Here’s What to Expect From UPS in the Second Half of 2024

The package delivery giant expects its profit to increase dramatically as 2024 progresses

For UPS (UPS -3.06%) shareholders and potential investors, the year 2024 is poised to be a tale of two halves. While the first half is likely to show evidence of a profit decline, the second half promises a significant upswing.

This potential for high returns in the latter part of the year should inspire optimism in those two investing cohorts about UPS’ future as a stock.

UPS is on a wild ride in 2024

Here’s a summary of management’s guidance for the full year. As the table illustrates, there’s likely to be a massive shift in year-over-year profit growth in the second half. Several factors contribute to this change, and I’ll run through the main ones below.

UPS Guidance

First Half 2024

Second Half 2024

Full Year 2024

Revenue

Down 1% to 2%

Up 4% to 8%

$92 billion to $94.5 billion

Adjusted operating profit

Down 20% to 30%

Up 20% to 30%

$9.2 billion to $10 billion

Data source: UPS presentations.

First, it’s important to understand why UPS had such a challenging 2023. In a nutshell, a slowing economy caused delivery volumes to be lower than management anticipated. In addition, protracted labor negotiations and the concern over a potential strike caused some customers to divert volumes to other networks. The ultimate settlement (a new contract) raised labor costs that made it difficult to reduce overall costs even as revenue declined.

Cost comparisons will get easier

The excellent news is that the transportation company will lap the cost increase from the new contract in the second half, causing costs to fall as a share of revenue.

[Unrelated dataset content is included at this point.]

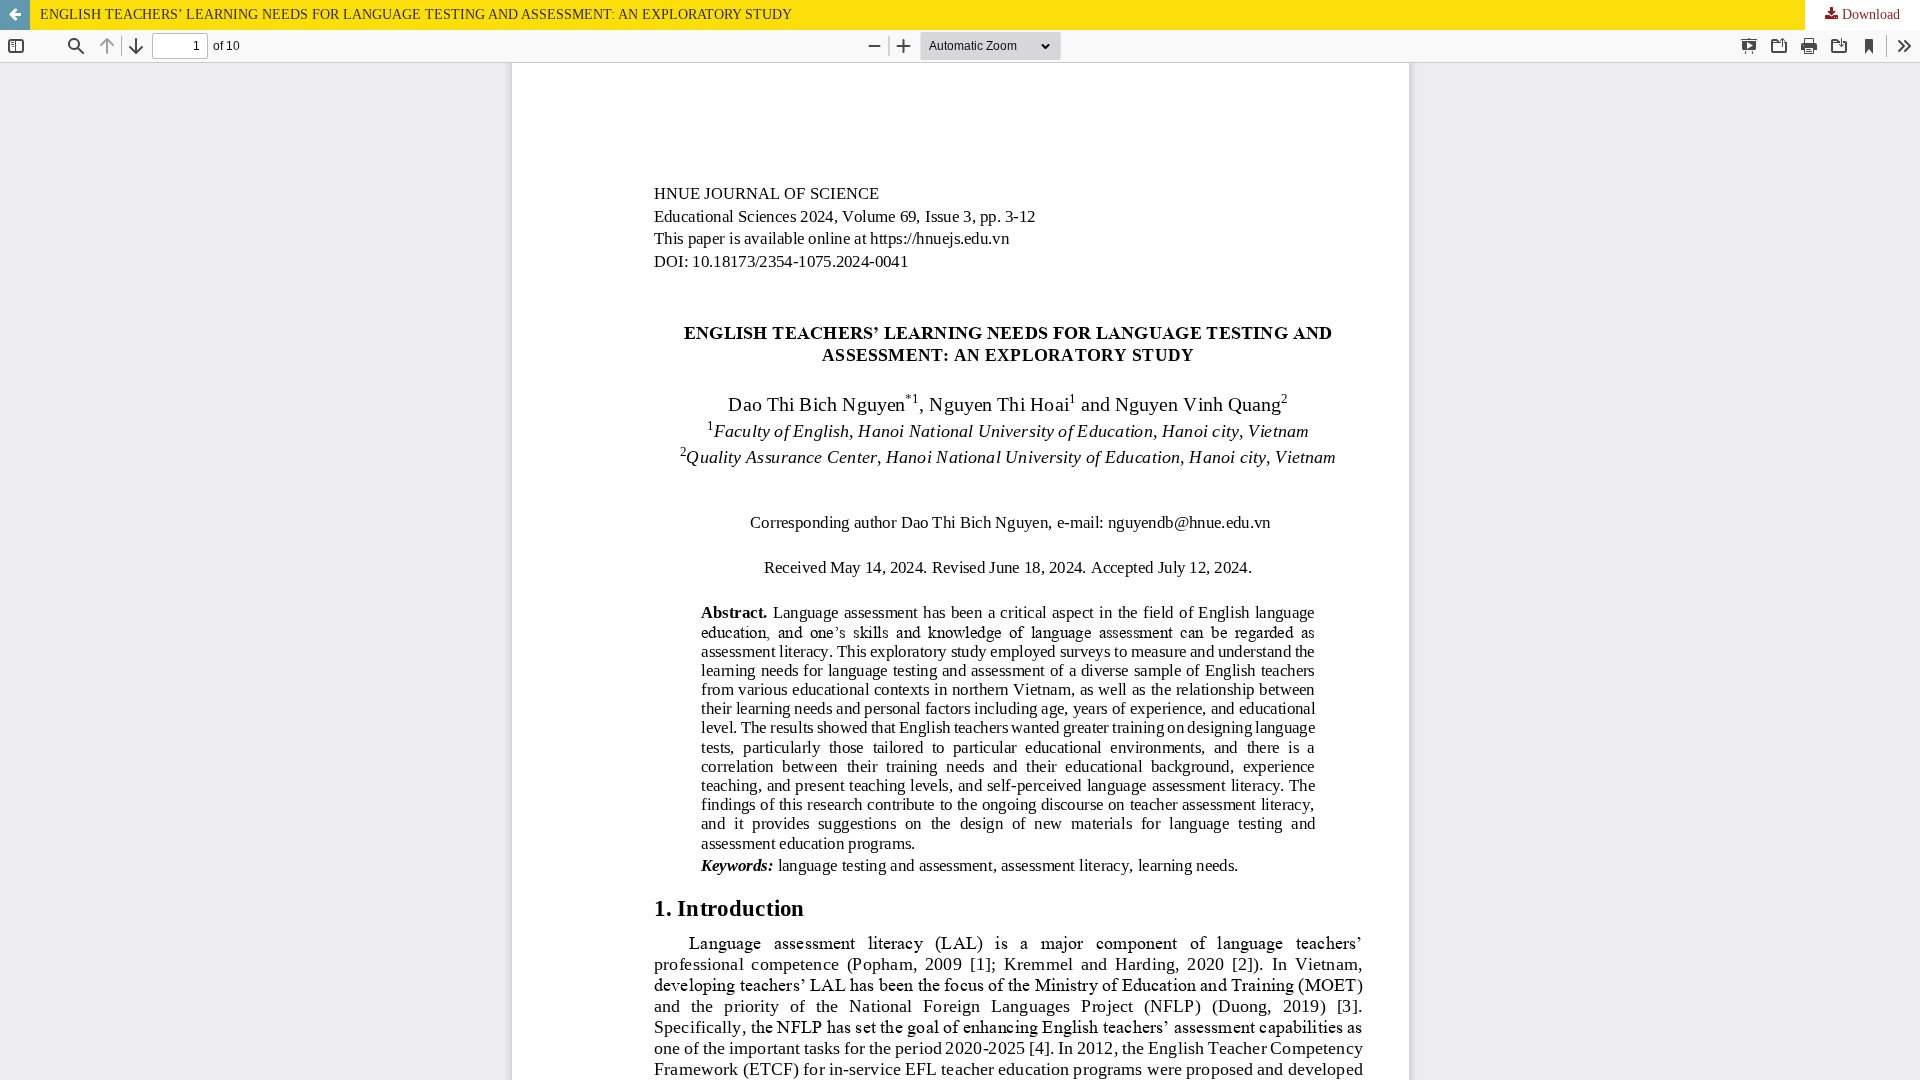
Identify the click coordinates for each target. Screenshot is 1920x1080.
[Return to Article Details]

The chart below shows how revenue changed (declined heavily) year over year, but compensation and benefits did not change.

UPS financial metrics.

Data source: UPS presentations. 

This trend is illustrated in the chart below, which depicts compensation and benefits as a percentage of revenue. Compensation costs increased noticeably in the third quarter of 2023. However, once UPS begins surpassing those costs in the third quarter of 2024, the comparisons will be much more favorable.

UPS financial metrics

Data source: UPS presentations, chart by author.

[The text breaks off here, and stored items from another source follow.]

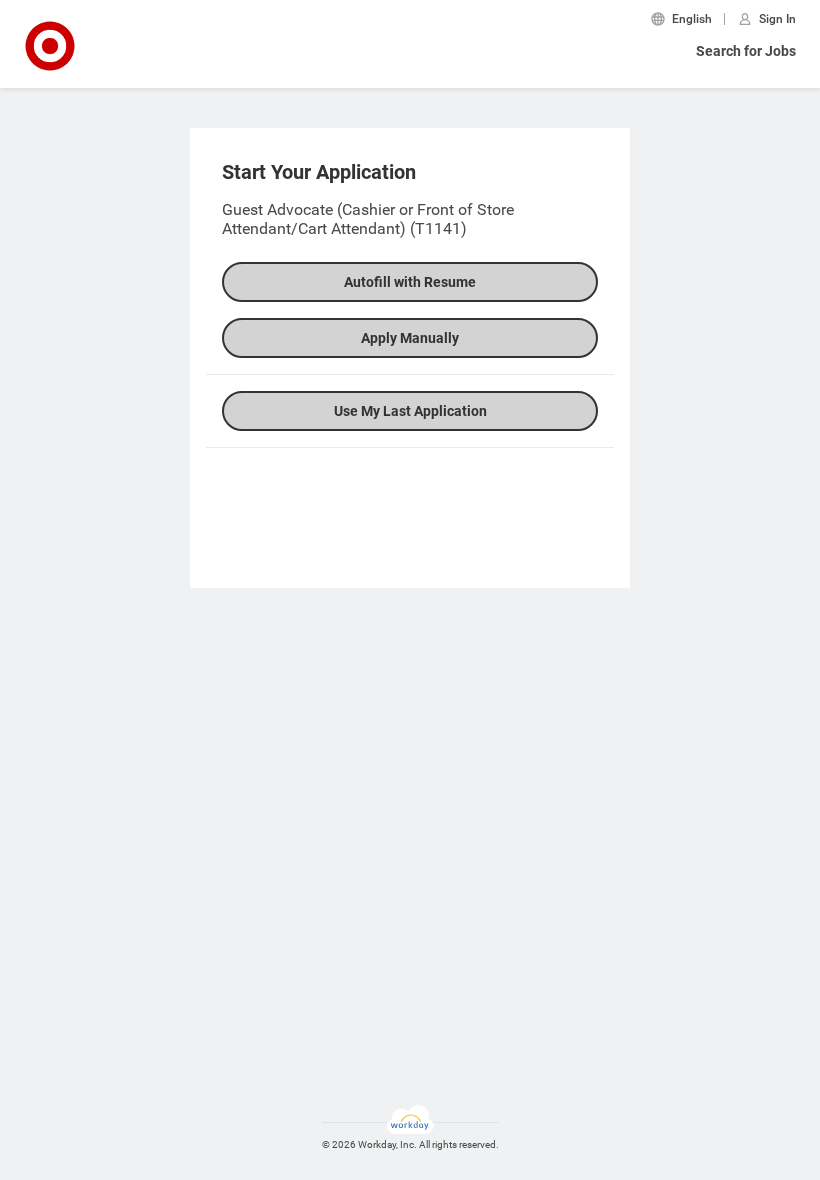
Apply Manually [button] (410, 338)
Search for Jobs (746, 51)
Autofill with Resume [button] (410, 282)
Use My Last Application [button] (410, 411)
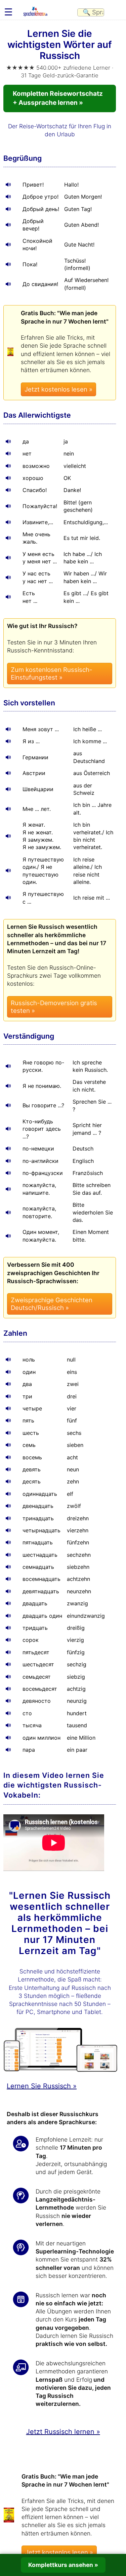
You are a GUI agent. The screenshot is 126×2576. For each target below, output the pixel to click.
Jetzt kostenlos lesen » (58, 389)
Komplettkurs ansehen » (63, 2564)
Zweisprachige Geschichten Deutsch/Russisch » (51, 1304)
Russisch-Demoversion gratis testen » (54, 1007)
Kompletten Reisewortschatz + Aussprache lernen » (58, 98)
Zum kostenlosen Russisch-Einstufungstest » (51, 673)
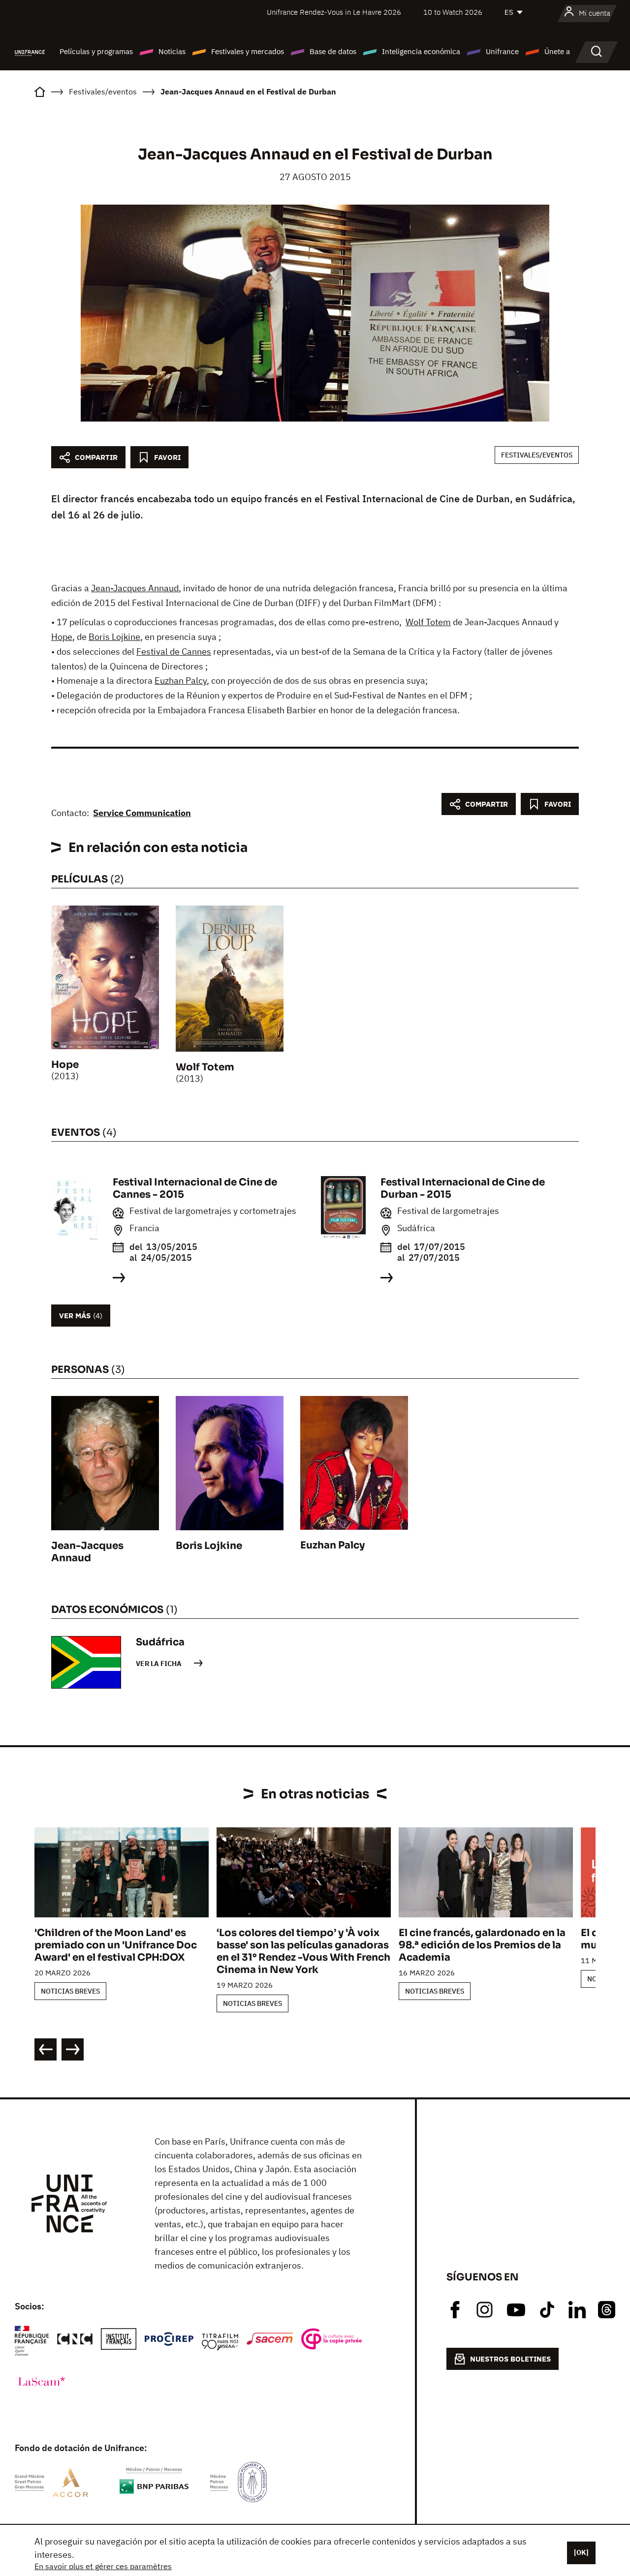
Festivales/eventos (536, 455)
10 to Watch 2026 (452, 12)
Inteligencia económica (421, 51)
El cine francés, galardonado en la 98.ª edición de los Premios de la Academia (482, 1945)
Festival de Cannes (173, 651)
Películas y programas (96, 51)
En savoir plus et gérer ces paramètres (103, 2566)
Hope (61, 636)
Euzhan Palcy (181, 680)
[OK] (581, 2552)
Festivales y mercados (247, 51)
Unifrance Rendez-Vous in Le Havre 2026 (334, 12)
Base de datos (333, 51)
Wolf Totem (428, 622)
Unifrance (502, 51)
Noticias (172, 51)
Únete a (557, 51)
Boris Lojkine (114, 636)
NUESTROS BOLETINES (510, 2359)
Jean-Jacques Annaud (135, 588)
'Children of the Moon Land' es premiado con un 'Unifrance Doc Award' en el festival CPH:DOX (115, 1945)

In addition, UPS announced it will cut 12,000 jobs in 2024, generating $1 billion in cost savings. CEO Carol Tome and former CFO Brian Newman discussed the matter on an earnings call in January. Newman noted that 75% of the job cuts would come in the first half, but the cost benefits “will be back-end weighted.”

Tome added, “So, it’s $1 billion of cost out now, but there’s even more cost out to come as we have a full-year benefit in 2025.” As such, UPS will experience significant downward pressure on costs in the second half of 2024 and through 2025.

Delivery volumes will recover

UPS management also expects better news on delivery volumes in the second half, which will feed into the 4% to 8% revenue increase it expects compared to the second half of 2023. Its U.S. domestic package average daily volume growth may have already turned positive at the time of writing.

UPS financial metrics.

Data source: UPS presentations.

For reference, the U.S. domestic package declined 3.2% in the first quarter, but Tome noted, “the rate of decline slowed as the quarter progressed, ending with March down less than 1%.” Newman went on to outline, “We’re expecting Q2 to be slightly positive” in terms of average daily volume in the U.S. domestic package segment in the second quarter on a year-over-year basis.

Incidentally, that figure is a crucial benchmark to monitor when UPS releases its second-quarter earnings report. Ultimately, Newman said he expects a low single-digit decline in U.S. domestic volumes in the first half to turn into a low single-digit increase in the second half.

UPS will have a better second half

Volumes are increasing, revenue is growing, and cost comparisons are easing. These tailwinds reverse the headwinds facing the company in the first half, and UPS will end the year looking much stronger than it did at the start of it.

Furthermore, as it enters 2025 and beyond, management’s focus on key end markets like healthcare and small and medium-sized businesses (SMB) should lead to revenue growth and margin expansion, while investments in automation and smart facilities should increase productivity.

All of these positive trends should begin in the second half for UPS, and the company looks set for a strong recovery — just keep an eye out for management’s commentary on the volume growth in the second quarter earnings report.